The town is settled on a hill, and it is 60 km north-east of the capital city of Segovia, and 50 km south of Valladolid. It has an extension of 272 km² and it is 857 m above sea level. Flowing though the town are the rivers Cerquilla and Cega. To the north, the town borders the municipality of Bahabón (province of Valladolid); to the south it borders Sanchonuño; to the east is Frumales; and to the west are the municipalities of San Cristóbal de Cuéllar and Vallelado.
Cuéllar has a long-standing agriculture tradition. Specific crops are cereals, vegetables, chicory, legumes, and beet. Specific livestock raised are pigs, sheep and cows. Many years ago, forestry and resin production were important economic resources too.
There is some evidence of scattered Iron Age settlements in the upper area, near the castle.
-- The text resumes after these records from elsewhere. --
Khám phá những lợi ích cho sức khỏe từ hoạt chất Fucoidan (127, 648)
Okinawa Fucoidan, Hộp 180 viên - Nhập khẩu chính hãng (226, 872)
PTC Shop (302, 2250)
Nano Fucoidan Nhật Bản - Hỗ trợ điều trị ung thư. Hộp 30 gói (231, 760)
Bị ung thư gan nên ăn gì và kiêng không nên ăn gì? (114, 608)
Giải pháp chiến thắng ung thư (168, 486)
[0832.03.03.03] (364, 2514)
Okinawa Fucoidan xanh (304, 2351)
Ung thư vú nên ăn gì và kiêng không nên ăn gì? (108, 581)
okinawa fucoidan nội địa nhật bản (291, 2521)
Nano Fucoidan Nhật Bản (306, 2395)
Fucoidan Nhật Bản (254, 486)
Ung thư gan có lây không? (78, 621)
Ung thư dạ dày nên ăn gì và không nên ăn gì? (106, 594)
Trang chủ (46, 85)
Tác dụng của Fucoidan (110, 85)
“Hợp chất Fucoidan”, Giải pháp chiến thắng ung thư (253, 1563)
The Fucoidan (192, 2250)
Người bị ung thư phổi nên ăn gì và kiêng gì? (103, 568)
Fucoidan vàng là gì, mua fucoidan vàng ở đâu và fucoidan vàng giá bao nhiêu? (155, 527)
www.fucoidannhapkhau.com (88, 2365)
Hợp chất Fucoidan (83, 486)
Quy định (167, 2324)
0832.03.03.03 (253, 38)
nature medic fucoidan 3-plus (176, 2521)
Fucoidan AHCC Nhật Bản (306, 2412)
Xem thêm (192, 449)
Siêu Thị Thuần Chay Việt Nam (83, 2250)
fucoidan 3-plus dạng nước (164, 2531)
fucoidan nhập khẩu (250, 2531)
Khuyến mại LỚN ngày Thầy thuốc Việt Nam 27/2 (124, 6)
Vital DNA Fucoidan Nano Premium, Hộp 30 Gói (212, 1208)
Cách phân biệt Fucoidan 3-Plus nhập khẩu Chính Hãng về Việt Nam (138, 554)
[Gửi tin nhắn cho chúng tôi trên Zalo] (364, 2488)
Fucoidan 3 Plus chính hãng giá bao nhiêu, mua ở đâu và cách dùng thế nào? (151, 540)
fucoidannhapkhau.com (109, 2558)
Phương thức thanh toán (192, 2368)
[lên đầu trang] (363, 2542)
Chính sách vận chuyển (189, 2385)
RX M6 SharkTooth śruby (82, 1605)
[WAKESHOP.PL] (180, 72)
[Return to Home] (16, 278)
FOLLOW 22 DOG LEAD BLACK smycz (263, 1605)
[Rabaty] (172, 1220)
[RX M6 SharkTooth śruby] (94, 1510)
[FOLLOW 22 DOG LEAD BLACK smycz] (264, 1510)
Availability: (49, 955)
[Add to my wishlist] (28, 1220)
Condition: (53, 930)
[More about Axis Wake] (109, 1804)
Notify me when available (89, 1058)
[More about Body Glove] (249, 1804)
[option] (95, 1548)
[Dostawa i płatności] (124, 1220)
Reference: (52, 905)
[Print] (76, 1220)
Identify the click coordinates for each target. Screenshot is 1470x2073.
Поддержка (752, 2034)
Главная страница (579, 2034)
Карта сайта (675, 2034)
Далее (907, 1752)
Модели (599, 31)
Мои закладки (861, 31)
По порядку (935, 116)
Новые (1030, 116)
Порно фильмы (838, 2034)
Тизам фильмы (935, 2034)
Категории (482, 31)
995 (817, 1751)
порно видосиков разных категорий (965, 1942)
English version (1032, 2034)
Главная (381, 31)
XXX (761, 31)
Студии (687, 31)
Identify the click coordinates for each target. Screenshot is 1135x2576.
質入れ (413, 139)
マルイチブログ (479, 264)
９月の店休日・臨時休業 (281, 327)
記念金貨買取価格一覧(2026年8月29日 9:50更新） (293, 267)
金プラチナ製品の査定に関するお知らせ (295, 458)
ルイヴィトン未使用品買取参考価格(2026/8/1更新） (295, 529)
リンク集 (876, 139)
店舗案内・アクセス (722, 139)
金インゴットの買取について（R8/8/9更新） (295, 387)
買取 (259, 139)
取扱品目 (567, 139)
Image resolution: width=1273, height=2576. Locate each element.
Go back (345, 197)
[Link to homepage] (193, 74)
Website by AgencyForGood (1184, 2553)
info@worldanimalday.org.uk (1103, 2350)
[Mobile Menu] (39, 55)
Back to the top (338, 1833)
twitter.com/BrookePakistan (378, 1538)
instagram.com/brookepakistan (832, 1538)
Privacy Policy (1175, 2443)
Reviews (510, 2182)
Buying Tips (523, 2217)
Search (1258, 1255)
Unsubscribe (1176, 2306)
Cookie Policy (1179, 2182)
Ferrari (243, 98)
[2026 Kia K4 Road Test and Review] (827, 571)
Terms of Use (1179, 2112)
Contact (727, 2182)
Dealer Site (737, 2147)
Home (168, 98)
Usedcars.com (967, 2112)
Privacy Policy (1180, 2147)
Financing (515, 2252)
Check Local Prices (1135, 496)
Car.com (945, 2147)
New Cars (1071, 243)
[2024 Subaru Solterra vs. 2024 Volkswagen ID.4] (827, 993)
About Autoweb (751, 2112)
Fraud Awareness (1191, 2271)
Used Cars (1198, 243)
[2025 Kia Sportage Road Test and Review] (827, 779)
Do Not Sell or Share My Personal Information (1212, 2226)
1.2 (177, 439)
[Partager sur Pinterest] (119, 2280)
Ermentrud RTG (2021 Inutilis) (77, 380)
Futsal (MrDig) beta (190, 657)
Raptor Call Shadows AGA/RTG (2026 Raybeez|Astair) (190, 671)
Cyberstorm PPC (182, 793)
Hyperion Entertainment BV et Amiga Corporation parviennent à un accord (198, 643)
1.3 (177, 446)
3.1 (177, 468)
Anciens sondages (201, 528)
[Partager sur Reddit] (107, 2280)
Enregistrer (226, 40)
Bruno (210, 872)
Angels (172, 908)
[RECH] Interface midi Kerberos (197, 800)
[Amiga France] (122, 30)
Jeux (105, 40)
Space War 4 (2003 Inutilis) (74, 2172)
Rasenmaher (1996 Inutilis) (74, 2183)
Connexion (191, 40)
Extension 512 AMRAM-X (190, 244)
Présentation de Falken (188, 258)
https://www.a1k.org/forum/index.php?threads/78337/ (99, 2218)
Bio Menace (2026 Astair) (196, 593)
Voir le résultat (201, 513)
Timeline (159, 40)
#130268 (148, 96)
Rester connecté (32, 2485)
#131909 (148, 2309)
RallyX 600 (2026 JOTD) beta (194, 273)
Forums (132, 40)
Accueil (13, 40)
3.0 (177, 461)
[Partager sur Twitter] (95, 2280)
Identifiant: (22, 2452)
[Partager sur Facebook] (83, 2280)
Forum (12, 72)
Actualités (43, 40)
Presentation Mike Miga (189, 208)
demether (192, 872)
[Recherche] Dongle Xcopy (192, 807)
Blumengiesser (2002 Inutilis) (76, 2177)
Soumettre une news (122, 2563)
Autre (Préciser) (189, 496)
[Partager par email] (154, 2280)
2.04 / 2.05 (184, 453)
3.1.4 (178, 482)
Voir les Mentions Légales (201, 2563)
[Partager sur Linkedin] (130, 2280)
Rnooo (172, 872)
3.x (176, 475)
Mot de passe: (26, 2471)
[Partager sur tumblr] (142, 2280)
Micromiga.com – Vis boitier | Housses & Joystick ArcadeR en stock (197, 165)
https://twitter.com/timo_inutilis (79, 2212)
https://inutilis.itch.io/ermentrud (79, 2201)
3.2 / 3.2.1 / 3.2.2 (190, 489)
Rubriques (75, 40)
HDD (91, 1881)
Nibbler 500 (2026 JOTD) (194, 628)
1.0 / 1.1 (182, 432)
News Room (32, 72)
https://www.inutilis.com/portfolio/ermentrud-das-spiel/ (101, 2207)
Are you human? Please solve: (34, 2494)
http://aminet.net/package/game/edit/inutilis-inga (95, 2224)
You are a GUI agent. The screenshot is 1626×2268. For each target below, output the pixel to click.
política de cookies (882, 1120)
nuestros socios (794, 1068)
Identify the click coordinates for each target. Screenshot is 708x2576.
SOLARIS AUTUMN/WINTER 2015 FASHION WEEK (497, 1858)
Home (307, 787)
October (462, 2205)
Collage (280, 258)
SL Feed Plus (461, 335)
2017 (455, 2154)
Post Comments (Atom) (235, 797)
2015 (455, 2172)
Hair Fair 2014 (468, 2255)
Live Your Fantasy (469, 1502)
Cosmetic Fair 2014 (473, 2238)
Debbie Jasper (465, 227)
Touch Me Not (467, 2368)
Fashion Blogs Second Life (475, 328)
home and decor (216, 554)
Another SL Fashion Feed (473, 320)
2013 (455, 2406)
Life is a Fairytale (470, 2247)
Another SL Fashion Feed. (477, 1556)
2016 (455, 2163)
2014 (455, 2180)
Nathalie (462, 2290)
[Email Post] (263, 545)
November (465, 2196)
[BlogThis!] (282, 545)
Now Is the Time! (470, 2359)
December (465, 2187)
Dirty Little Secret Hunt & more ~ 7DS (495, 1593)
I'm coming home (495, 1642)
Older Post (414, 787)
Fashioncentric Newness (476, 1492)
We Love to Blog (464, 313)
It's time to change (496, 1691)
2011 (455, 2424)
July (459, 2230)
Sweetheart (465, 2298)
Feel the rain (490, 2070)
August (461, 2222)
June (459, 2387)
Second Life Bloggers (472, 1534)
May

Roman settlements have not been discovered in the town.
Professor Ubieto Arteta showed that there is some historical evidence of Cuéllar in the 10th century. Al-Mansur Ibn Abi Aamir (Spanish name: Almanzor) sacked the town and enslaved its population, deporting them to Andalusia. King Alfonso VI of León and Castile rebuilt the town again and brought new settlers at the end of the 11th century. This was the origin of the municipality, ruled by its town council. In 1184, king Alfonso VIII of Castile assembled the parliament in Cuéllar; there, he granted knighthood to several noblemen, amongst whom the Count of Tolosa.
In the 13th century, Cuéllar was one of the most important towns in the north of Spain. The wool trade enriched the local economy. Many palaces and Mudéjar churches were built. In 1256, Alfonso X of Castile granted Cuéllar a Royal Fuero (special law with privileges). Queen María de Molina, Sancho IV of Castile's wife, inherited the town after the death of her husband. The town was a refgue during her troubled regency while future King Ferdinand IV of Castile was a child.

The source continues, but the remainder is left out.